Stored data entries

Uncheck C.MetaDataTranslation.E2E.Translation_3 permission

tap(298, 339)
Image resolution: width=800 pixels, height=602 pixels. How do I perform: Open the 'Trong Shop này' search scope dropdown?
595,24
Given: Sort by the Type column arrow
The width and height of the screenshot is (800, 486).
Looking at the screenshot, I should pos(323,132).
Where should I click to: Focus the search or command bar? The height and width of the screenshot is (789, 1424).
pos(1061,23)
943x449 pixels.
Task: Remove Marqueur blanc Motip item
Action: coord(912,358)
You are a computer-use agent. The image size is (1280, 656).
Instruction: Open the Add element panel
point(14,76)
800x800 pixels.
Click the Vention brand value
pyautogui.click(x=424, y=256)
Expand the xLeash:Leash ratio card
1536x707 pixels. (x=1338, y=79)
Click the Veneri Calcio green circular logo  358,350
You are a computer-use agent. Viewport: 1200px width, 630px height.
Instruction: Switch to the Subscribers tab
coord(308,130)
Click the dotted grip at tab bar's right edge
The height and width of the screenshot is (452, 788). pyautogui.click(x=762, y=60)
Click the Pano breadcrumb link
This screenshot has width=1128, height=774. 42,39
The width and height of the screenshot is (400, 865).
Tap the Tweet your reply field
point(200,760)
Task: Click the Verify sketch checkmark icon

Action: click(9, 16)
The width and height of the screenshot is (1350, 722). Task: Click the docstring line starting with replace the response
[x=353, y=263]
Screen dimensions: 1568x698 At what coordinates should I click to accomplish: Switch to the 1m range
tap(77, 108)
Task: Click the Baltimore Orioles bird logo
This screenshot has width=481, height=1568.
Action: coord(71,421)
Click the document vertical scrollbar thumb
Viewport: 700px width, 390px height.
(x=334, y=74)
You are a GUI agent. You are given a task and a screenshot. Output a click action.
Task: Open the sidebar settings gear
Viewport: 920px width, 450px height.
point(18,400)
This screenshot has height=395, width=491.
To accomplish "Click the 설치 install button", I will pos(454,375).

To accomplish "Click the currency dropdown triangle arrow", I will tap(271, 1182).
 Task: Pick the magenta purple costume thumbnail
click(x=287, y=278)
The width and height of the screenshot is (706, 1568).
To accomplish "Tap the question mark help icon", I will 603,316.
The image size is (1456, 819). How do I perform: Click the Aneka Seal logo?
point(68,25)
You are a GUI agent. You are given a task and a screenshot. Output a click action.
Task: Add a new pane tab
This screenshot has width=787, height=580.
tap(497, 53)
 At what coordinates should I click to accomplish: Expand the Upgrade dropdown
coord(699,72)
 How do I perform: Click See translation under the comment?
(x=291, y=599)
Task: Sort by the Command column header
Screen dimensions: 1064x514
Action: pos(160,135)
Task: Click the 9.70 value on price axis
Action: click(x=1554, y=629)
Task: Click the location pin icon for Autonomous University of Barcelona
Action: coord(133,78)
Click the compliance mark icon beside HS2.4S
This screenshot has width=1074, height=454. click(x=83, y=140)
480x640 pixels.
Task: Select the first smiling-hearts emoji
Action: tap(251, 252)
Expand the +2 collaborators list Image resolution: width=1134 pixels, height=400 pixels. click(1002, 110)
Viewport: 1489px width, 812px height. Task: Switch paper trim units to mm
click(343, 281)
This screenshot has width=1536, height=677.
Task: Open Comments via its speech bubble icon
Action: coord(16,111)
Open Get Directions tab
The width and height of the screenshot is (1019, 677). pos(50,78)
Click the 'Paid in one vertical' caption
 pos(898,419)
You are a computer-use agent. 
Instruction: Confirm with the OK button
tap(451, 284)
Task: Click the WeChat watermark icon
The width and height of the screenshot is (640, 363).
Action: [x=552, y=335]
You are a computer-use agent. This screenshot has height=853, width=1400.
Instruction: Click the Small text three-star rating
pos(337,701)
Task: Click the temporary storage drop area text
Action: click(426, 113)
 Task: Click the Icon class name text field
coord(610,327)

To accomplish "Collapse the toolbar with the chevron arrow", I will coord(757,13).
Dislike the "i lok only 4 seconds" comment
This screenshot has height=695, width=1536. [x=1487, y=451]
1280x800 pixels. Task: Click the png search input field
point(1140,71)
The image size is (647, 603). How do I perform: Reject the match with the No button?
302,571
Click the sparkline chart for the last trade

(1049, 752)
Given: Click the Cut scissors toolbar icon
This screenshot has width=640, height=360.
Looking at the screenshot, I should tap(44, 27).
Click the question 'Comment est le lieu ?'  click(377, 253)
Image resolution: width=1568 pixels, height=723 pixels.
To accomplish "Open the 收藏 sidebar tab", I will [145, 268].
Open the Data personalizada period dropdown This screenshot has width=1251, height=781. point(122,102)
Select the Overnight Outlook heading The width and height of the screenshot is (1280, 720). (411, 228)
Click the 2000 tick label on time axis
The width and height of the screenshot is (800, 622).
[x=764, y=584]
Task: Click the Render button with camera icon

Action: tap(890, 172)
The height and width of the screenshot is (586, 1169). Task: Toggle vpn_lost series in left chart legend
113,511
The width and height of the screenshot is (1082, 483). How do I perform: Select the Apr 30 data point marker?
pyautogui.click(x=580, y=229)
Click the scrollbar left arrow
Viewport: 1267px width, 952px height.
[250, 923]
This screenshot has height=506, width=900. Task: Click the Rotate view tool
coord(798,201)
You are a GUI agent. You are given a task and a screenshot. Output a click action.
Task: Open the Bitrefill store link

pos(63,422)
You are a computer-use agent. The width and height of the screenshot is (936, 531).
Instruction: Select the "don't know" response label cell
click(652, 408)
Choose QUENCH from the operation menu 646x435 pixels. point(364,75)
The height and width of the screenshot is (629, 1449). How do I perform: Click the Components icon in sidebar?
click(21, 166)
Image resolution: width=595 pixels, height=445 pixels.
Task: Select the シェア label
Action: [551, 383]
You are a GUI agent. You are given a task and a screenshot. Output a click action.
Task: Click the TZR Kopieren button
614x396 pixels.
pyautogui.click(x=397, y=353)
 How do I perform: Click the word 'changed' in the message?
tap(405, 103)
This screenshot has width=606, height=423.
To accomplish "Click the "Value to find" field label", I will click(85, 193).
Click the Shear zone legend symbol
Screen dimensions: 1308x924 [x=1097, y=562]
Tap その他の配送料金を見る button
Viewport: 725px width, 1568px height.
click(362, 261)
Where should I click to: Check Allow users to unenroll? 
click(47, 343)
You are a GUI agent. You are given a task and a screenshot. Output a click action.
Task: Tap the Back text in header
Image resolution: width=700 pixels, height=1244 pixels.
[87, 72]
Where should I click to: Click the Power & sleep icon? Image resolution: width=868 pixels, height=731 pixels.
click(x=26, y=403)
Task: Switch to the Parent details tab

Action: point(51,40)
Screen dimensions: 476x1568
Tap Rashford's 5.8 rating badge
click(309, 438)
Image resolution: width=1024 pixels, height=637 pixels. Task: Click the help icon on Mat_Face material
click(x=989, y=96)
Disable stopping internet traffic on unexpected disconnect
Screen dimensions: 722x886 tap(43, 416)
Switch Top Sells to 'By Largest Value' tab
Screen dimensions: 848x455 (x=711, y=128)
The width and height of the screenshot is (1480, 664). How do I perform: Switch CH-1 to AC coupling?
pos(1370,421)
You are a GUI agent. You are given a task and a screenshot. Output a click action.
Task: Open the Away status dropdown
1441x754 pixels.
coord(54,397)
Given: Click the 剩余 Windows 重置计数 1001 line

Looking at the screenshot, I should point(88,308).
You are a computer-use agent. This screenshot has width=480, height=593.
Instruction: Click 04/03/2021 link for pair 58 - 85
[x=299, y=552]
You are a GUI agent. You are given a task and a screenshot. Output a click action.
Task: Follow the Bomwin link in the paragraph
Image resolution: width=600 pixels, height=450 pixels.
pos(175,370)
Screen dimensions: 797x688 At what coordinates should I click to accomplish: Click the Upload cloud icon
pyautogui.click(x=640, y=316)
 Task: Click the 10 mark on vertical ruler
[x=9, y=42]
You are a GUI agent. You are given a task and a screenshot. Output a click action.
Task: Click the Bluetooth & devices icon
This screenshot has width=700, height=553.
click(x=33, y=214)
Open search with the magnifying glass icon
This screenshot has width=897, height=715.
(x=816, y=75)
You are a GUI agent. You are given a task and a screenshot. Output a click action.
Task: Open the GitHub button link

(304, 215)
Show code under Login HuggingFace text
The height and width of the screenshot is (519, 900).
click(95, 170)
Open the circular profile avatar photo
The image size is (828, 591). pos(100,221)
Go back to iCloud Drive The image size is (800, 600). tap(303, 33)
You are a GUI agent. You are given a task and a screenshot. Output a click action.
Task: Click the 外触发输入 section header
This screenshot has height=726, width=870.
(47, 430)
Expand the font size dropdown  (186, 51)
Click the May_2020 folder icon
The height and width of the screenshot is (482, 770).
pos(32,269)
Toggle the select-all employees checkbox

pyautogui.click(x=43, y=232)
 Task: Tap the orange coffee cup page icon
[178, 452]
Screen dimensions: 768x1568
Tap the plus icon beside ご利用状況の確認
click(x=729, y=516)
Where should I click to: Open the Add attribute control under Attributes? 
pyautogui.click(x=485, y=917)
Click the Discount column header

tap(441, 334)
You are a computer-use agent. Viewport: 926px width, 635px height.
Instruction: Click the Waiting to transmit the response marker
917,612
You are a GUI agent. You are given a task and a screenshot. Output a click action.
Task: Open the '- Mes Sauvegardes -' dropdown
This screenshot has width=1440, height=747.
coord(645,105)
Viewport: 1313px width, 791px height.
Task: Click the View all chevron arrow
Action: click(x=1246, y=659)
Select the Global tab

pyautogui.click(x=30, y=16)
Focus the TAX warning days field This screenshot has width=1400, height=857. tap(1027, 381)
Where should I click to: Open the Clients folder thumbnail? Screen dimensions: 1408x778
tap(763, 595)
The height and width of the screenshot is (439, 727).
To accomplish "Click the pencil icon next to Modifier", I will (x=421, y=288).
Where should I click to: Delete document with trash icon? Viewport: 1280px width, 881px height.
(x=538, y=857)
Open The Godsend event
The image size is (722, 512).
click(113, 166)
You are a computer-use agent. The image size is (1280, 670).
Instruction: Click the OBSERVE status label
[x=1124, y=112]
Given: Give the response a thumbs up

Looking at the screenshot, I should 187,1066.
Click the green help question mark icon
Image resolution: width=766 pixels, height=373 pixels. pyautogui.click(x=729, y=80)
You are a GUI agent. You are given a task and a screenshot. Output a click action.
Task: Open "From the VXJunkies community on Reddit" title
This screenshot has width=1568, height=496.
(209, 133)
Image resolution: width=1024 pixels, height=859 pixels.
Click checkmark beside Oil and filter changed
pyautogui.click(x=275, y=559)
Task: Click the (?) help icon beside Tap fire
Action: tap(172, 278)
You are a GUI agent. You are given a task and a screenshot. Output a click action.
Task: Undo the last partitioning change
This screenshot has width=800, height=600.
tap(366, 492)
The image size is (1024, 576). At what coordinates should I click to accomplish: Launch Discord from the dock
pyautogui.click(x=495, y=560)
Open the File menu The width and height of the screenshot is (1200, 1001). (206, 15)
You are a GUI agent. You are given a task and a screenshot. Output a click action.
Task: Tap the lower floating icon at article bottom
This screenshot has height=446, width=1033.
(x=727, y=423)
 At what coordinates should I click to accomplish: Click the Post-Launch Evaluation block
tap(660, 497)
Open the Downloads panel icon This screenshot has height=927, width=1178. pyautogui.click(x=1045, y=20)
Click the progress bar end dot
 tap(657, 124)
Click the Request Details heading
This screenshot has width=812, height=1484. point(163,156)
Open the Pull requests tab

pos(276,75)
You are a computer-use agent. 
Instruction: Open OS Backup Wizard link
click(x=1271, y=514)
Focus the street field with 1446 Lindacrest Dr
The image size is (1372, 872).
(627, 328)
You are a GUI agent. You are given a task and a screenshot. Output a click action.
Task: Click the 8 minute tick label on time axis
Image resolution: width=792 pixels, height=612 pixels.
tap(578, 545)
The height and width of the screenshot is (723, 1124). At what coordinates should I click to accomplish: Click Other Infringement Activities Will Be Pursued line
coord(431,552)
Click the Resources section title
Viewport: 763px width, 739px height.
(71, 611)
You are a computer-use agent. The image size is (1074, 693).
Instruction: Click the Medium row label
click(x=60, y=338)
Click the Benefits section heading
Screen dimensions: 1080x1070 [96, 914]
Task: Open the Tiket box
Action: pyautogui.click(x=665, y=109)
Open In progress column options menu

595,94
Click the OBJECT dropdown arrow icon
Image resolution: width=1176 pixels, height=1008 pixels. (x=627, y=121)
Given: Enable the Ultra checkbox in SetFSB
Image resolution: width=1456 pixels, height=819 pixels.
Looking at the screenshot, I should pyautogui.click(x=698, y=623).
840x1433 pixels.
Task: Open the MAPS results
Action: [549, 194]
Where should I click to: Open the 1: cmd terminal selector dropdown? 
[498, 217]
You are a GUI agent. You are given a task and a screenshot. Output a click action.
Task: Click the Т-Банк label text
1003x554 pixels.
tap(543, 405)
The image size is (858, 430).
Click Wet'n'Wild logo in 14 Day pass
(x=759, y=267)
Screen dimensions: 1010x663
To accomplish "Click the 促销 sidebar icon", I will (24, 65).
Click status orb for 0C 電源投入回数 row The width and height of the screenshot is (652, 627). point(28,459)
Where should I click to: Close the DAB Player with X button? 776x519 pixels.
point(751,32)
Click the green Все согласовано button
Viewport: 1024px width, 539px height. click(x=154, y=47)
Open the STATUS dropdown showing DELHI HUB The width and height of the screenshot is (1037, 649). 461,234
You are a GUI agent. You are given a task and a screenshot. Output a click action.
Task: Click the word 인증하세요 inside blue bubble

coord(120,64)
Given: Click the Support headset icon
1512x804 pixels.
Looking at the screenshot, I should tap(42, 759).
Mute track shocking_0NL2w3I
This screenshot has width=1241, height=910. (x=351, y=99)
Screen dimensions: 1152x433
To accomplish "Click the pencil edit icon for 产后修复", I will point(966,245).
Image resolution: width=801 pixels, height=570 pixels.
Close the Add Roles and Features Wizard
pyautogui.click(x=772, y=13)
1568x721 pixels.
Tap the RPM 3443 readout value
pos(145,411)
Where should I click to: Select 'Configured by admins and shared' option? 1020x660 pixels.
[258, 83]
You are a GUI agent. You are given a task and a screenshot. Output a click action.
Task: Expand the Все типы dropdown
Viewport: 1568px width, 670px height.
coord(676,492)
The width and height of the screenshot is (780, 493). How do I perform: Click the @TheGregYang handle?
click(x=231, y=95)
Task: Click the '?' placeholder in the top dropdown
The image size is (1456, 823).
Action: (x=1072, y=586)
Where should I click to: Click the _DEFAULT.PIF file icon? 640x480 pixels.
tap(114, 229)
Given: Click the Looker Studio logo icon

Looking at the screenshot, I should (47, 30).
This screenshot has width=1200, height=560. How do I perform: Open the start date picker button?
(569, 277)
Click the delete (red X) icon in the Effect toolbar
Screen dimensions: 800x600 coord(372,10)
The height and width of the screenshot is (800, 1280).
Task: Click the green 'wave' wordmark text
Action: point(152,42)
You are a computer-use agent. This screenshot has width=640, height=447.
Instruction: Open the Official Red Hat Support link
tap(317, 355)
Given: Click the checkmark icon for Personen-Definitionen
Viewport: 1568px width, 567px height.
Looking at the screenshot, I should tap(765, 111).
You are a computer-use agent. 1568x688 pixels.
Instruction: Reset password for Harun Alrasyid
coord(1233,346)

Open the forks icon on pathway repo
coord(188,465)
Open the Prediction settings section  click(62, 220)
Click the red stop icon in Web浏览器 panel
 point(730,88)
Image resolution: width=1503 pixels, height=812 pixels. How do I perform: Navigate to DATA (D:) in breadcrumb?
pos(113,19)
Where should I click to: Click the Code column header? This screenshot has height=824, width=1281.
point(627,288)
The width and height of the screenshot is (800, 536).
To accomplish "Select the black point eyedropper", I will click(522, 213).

- [PROBLEM]:
Taking the entries above, restate exactly those lines that fall between the line with "Task: Follow the Bomwin link in the paragraph" and the line with "Go back to iCloud", keeping both of those lines too.

- [EXPECTED ANSWER]:
Task: Follow the Bomwin link in the paragraph
Image resolution: width=600 pixels, height=450 pixels.
pos(175,370)
Screen dimensions: 797x688 At what coordinates should I click to accomplish: Click the Upload cloud icon
pyautogui.click(x=640, y=316)
 Task: Click the 10 mark on vertical ruler
[x=9, y=42]
You are a GUI agent. You are given a task and a screenshot. Output a click action.
Task: Click the Bluetooth & devices icon
This screenshot has width=700, height=553.
click(x=33, y=214)
Open search with the magnifying glass icon
This screenshot has width=897, height=715.
(x=816, y=75)
You are a GUI agent. You are given a task and a screenshot. Output a click action.
Task: Open the GitHub button link

(304, 215)
Show code under Login HuggingFace text
The height and width of the screenshot is (519, 900).
click(95, 170)
Open the circular profile avatar photo
The image size is (828, 591). pos(100,221)
Go back to iCloud Drive The image size is (800, 600). tap(303, 33)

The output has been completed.